Monday 22 April 2013

Podcasts: Science Fiction and Fantasy (Part One)

Between a reasonable commute time and a kitchen well away from the family television I get a fair bit of time each day to listen to podcasts. Predictably, many of the podcasts I listen to concern science fiction and fantasy reading. (Science and politics round out the rest.)

The topic is relevant to the blog, as these podcasts are often the reason a book gets added to my to read list or gets bumped up.

A case in point is The Writer and the Critic, an Australian podcast that reviews a couple of books every month (except for a recent hiatus). The format is a conversation between horror and fantasy writer Kirstyn McDermott and podcaster and critic Ian Mond over books they have selected to read and review. It's an interesting podcast for me because they have such a different taste in books. Kirstyn has a real taste for dark and complicated and Mondie is a bit of a snob (of the school of it was hard to write, it should be hard to read).

This month's reading were Some Kind of Fairytale by Graham Joyce and Feed by M. T. Anderson. Some Kind of Fairytale is a magical realist novel set in rural England where a girl disappears for twenty years and returns looking much the same age and with a bizarre story.  The tale deals with how the various people in the community deal with her return and with all the different levels of belief, from one character who knows she's telling the truth to complete disbelief even when faced with incontrovertible evidence. The story isn't about being kidnapped by fairies as such; it's far more about faith, belief, love and being touched by things a bit beyond the ordinary. It's also very literary, so probably isn't for everyone. In term of the podcast I'm reading it for, Ian Mond is going to love it because it's a literary book that leans towards the fantastic, and Kirstyn is going to love the story's dark side.

Feed, on the other hand, was harrowing. It's one of these heavy-handed dystopian future science fiction books, this one warning/critiquing the ubiquity of internet culture, advertising and consumerism. In this future nearly everyone in the USA is connected to the internet via a direct brain implant which they have little control over and pipes continuous and uncontrollable advertising directly into there heads. The main character is a vapid teenage boy who reads like the absolute worst caricature of a modern teenager but is nevertheless better than most of his friends. He meets a girl who is one of the few people who still has some idea of what life is like without the feed. It gets a bit tragic from there as both the society and the girl collapse in horrible ways as the book grinds on. It's heavy-handed, but still brilliant and therefore very unsettling. Unfortunately, I think it falls to one of the classic issues with dystopian books in that I don't think that this is a plausible path for our society. It's a bit like the Hunger Games - I don't think you can get there from here.

I'm also a fan of the SF Squeecast, a panel discussion between a group of speculative fiction writers including Lynne Thomas, Paul Cornell, Seanan McGuire, Catherynne Valente and Elizabeth Bear and usually including guests.
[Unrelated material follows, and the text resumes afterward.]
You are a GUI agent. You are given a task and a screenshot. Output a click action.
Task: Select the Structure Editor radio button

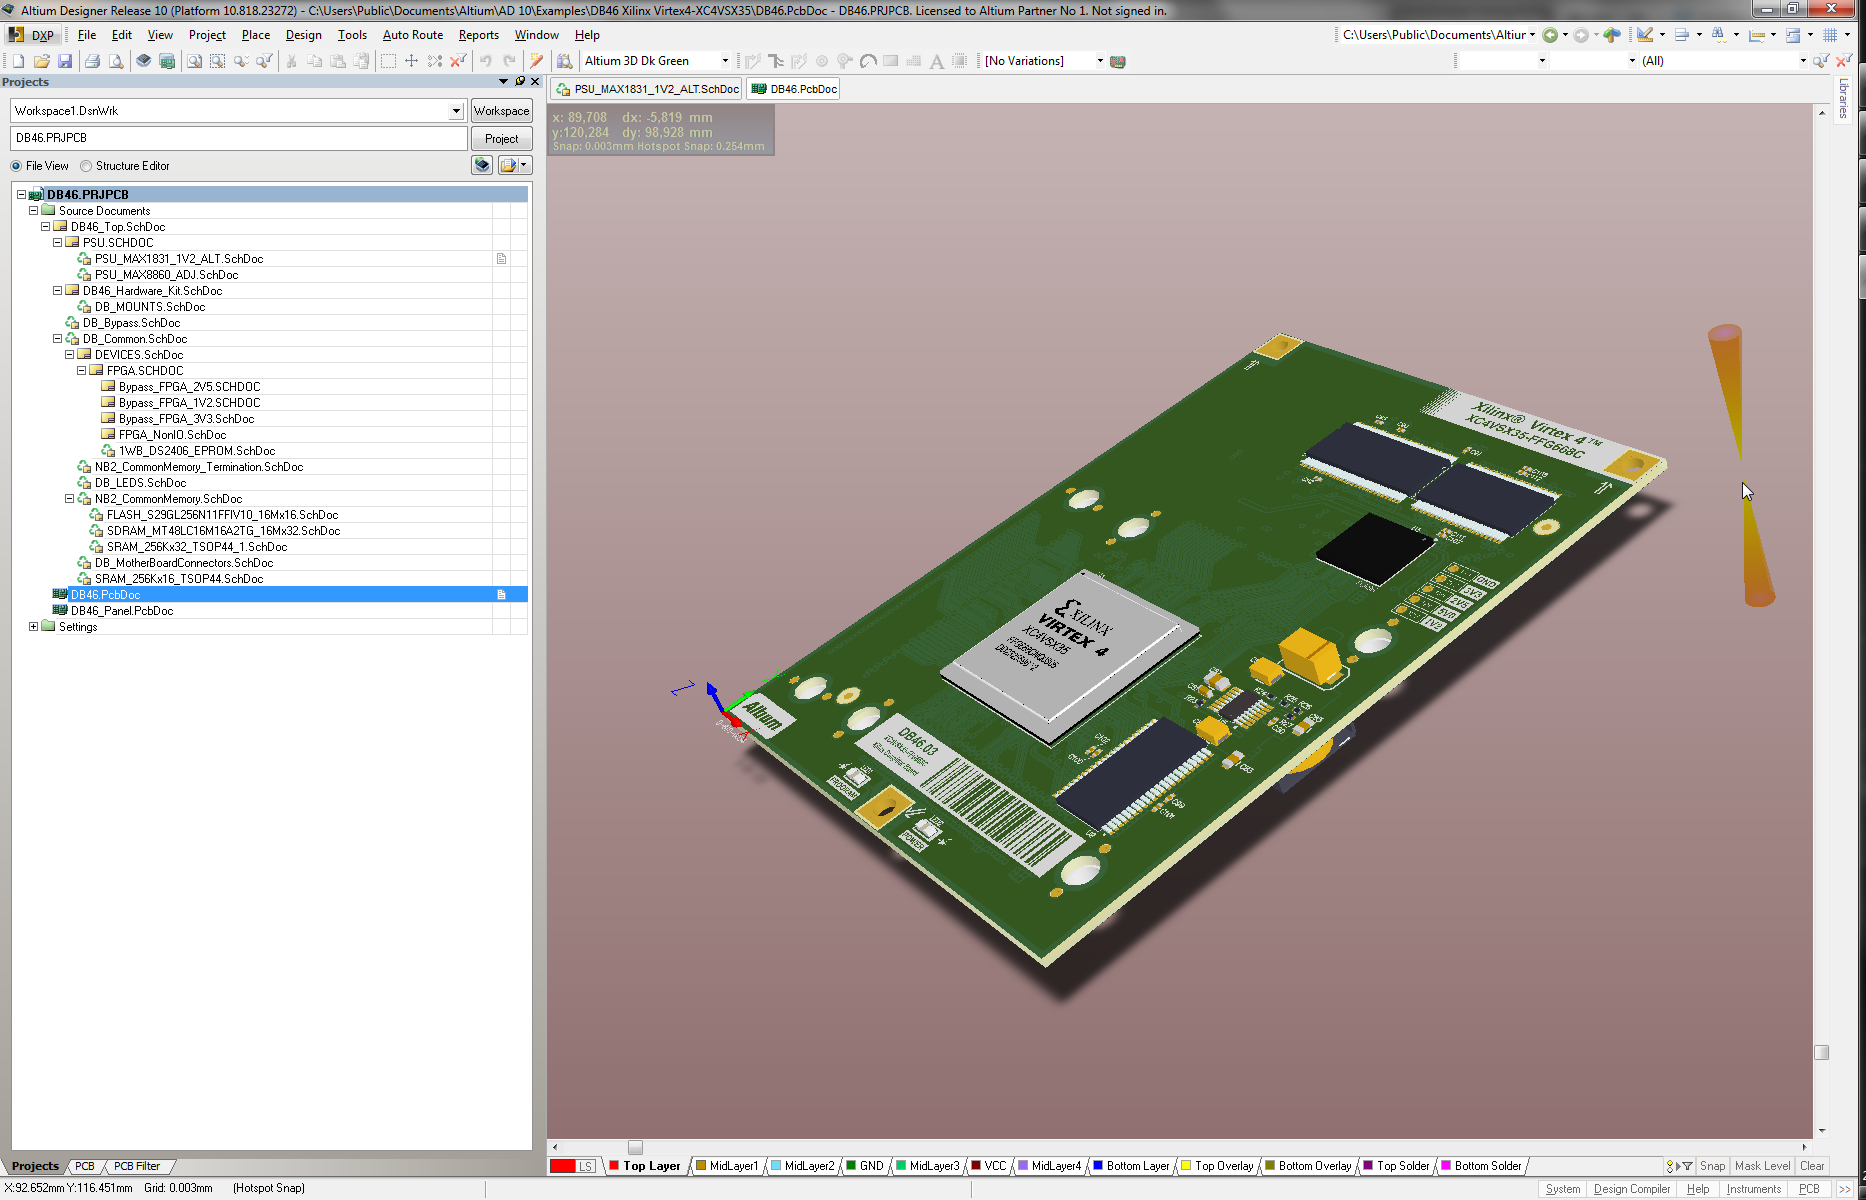87,166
That's a formidable list of highly awarded writers and the mission of the panel is to "squee" about things (books, television, movies, etc) that the panelists love. It's a pleasantly positive approach to reviewing science fiction and fantasy and it has placed many a book on my to read list including Bitter Seeds by Ian Tregillis.

I'll add the rest of the science fiction and fantasy podcasts in the next post.

Currently Reading: I'm way behind with my blogging. I've recently read Seven Wonders by Adam Christopher (good, but with some major structural issues that made it quite difficult to read), the Cold King by Amber Jaeger (nice little self-published version of Beauty and the Beast), In the Company of Ogres by A. Lee Martinez (not his best) and Black Wings by Christina Henry (average urban fantasy). I'm actually reading Seraphina by Rachel Hartman.